BREAKING THE MATZO: Lexus let Calvin Trillin test a new car that parallel parks itself:
I didn’t actually need what Lexus calls an Advanced Parking Guidance System to help me park. On the other hand, even though I consider myself pretty good at washing pots and pans, I wouldn’t hesitate to hand that chore over to an advanced scullery system. So I told the Lexus man to bring the car around to my house. I said that I’d stand on the sidewalk nearby, say “Park!” in a commanding tone, and watch the Lexus LS 460 L do its stuff. He told me that wasn’t how the Advanced Parking Guidance System worked. I told him to bring the Lexus LS 460 L around to my house anyway: I had already alerted the neighbors.
However, the technology's not quite there yet: "The Advanced Parking Guidance System works only if the spot is six and a half feet longer than the car — the sort of spot, in other words, that the average Manhattan parker comes upon about once every 14 or 15 years."
ROSENCRANTZ AND GUILDENSTERN SELL BOOKS: The book-selling power of Jon Stewart and Oprah has been well-chronicled, but today's Times observes a less-powerful, but still significant, force on book sales--apparently, in order to fully understand Tom Stoppard's much acclaimed new trilogy, The Coast of Utopia, there's a reading list, and the books on that reading list are increasingly difficult to find.
AT ONCE RUTHLESSLY SADISTIC AND CLOYINGLY SACCHARINE: Interested in a provocative essay on Steven Spielberg, Hollywood, and the war on terror? Yes, it throws around a lot of big words for a Friday morning, but this piece by J. Hoberman is worth your time:

As a manipulator of the medium, Spielberg ranks with the greatest — king of cute Walt Disney and master of suspense Alfred Hitchcock. In a sense, Spielberg synthesizes Disney and Hitchcock. Astoundingly attuned to mass-audience psychology, he is at once ruthlessly sadistic and cloyingly saccharine, a filmmaker who opened his first blockbuster by implicating the audience in an aquatic sex-murder committed by a giant serial-killer shark, and the only filmmaker since Disney who might sincerely employ “When You Wish Upon a Star” (the original closing music for Close Encounters of the Third Kind). Naturally privileging sentiment above reason, Spielberg’s movies are shamelessly dependent on such cues. But music is hardly his only means of persuasion. Jaws amply demonstrated Spielberg’s willingness to inflict pain upon the spectator.
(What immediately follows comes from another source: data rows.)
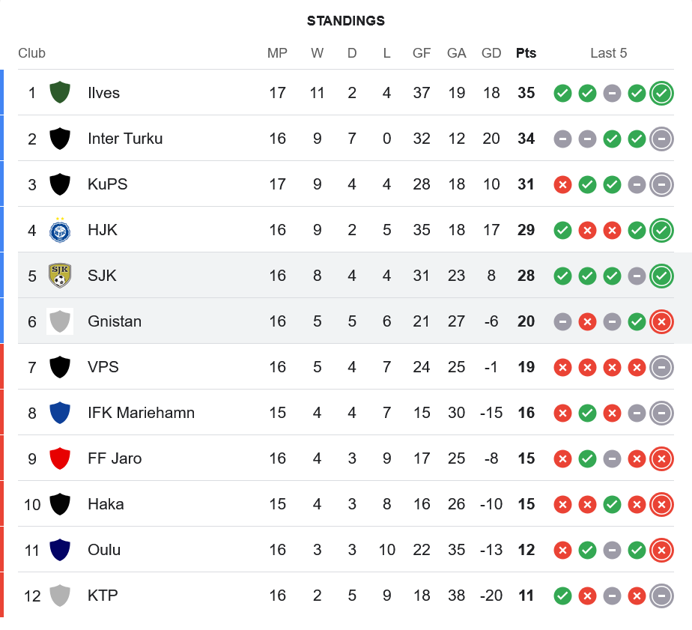Viewport: 692px width, 630px height.
Task: Click the HJK club logo
Action: [60, 230]
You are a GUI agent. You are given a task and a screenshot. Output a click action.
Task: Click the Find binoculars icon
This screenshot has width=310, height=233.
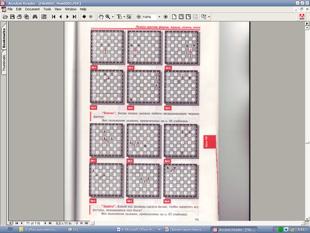click(35, 17)
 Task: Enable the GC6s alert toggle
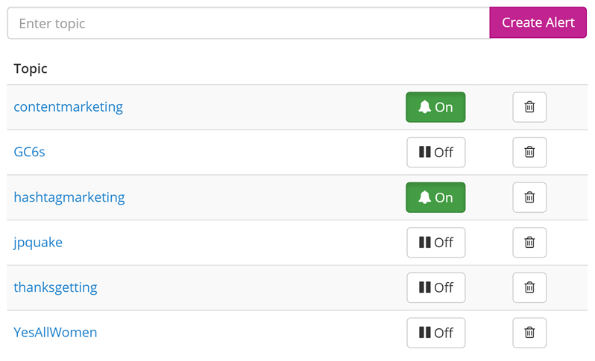point(436,153)
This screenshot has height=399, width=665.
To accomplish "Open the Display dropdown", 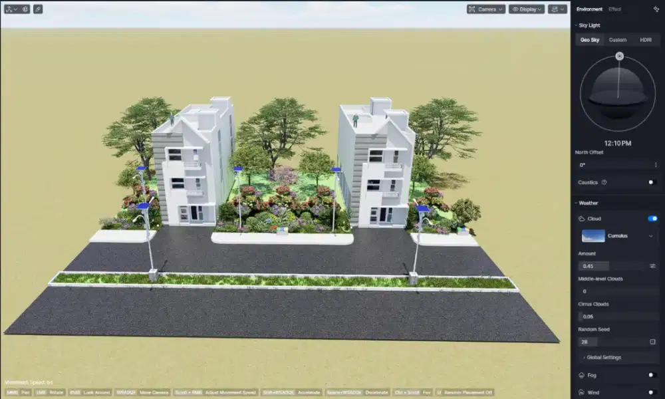I will pos(526,9).
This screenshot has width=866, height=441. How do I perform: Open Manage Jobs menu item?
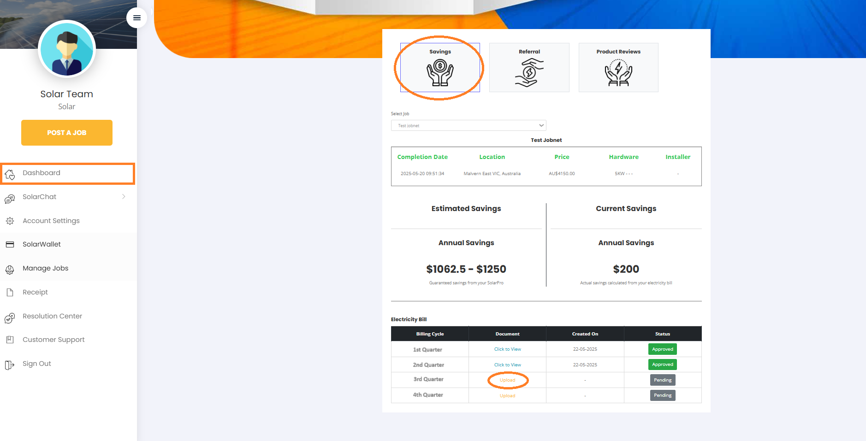click(45, 268)
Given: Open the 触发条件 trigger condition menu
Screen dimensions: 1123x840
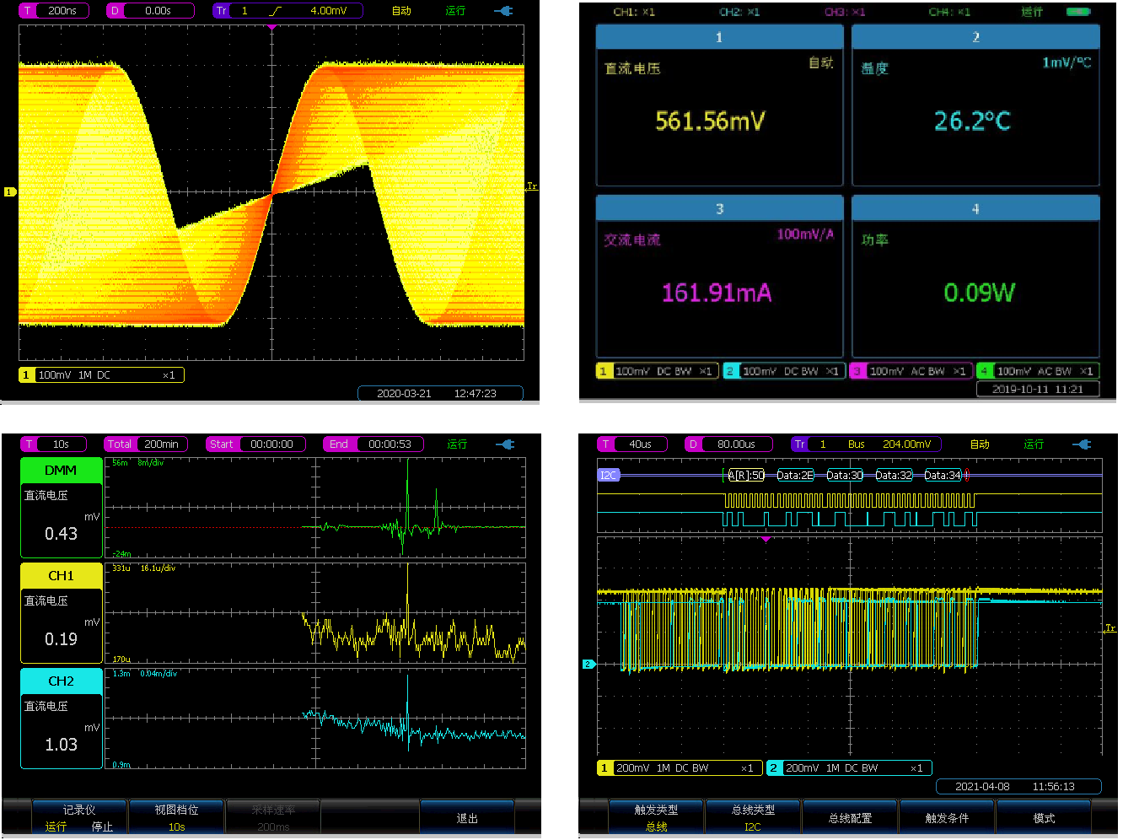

Different as Disney’s Snow White or Hitchcock’s Psycho might be, each film exhibits a rage for control readily attributable to its maker. And yet, one doubts Disney ever questioned the purity of his intentions or Hitchcock lost sleep pondering the psychological implications of his films; as the world’s preeminent maker of entertainments for children, the former was a priori virtuous while, as the professionally ghoulish virtuoso of on-screen murder, the latter had no need to demonstrate his moral virtue. Spielberg, however, is the representative of the aging “movie generation”—and thus acutely self-conscious, if not downright anxious to do the right thing.

There is a sense in which Spielberg’s oeuvre is divided against itself, characterized by the Good Steven’s feel-good movies and the more hostile entertainments devised by his evil twin. . . .


Via The House Next Door, where Matt Zoller Seitz thinks Hoberman's political claims are completely daft, and the resulting conversation is fascinating.